The legislation means that banks are required to retroactively compensate borrowers for fluctuations in the foreign exchange rate and unilateral changes to contracts. It especially effects mortgage holders whose loans were pegged to the value of the euro or the Swiss franc, and it is expected to cost the banking sector has a whole as much as HUF 900 bln. Nonetheless, OTP reiterated its commitment to offering mortgages.

OTP said the law would effect OTP Mortgage Bank, Merkantil Bill and Property Investments Bank and OTP Real Estate Lease, and the bank promised “to eliminate the negative effects on the financial positions of the companies caused by the act, to the extent of ensuring regulatory compliance and maintaining continuous and stable operations in the terms stipulated in the statement of commitment given by OTP Bank Plc to the companies.”

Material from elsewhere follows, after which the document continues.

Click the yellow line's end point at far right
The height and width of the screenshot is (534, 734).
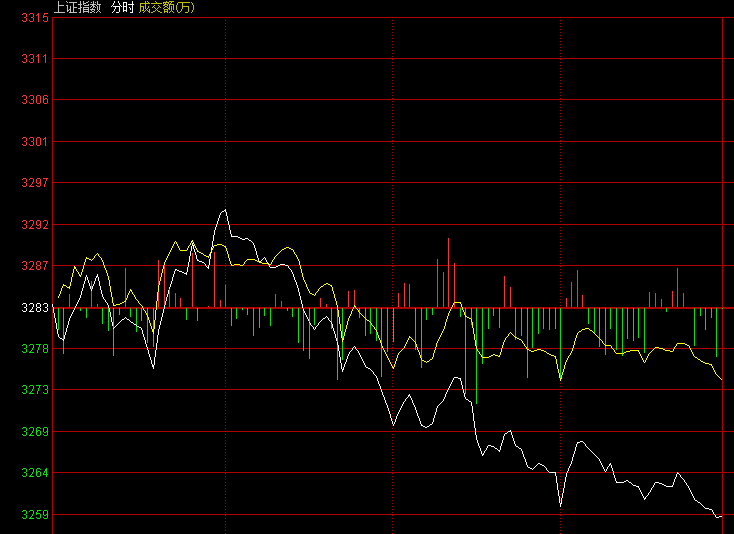pyautogui.click(x=721, y=379)
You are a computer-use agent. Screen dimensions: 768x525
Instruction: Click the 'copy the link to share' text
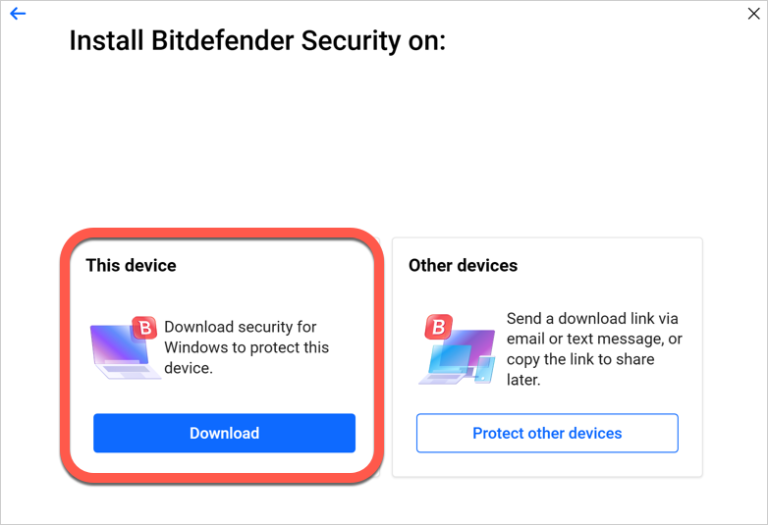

The law means that the bank may be forced to pay refunds of as much as HUF 8.1 bln, OTP Mortgage Bank said. According to the provisions made by the bank, the negative effect on pre-tax profit will come to HUF 6.7 bln, the bank added.

The bank said is expecting that compensation for unilateral changes to contracts will come to HUF 68.8 bln. As for compensation due to customers because of foreign exchange provisions in retail loans, the bank readjusted its estimate slightly lower, saying they will have to pay around HUF 25 bln.

The legislation invalidating unilateral changes to loans affects almost HUF 90bn of OTP Bank’s stock of FX loans and some HUF 20bn-30bn of forint loans, the bank said.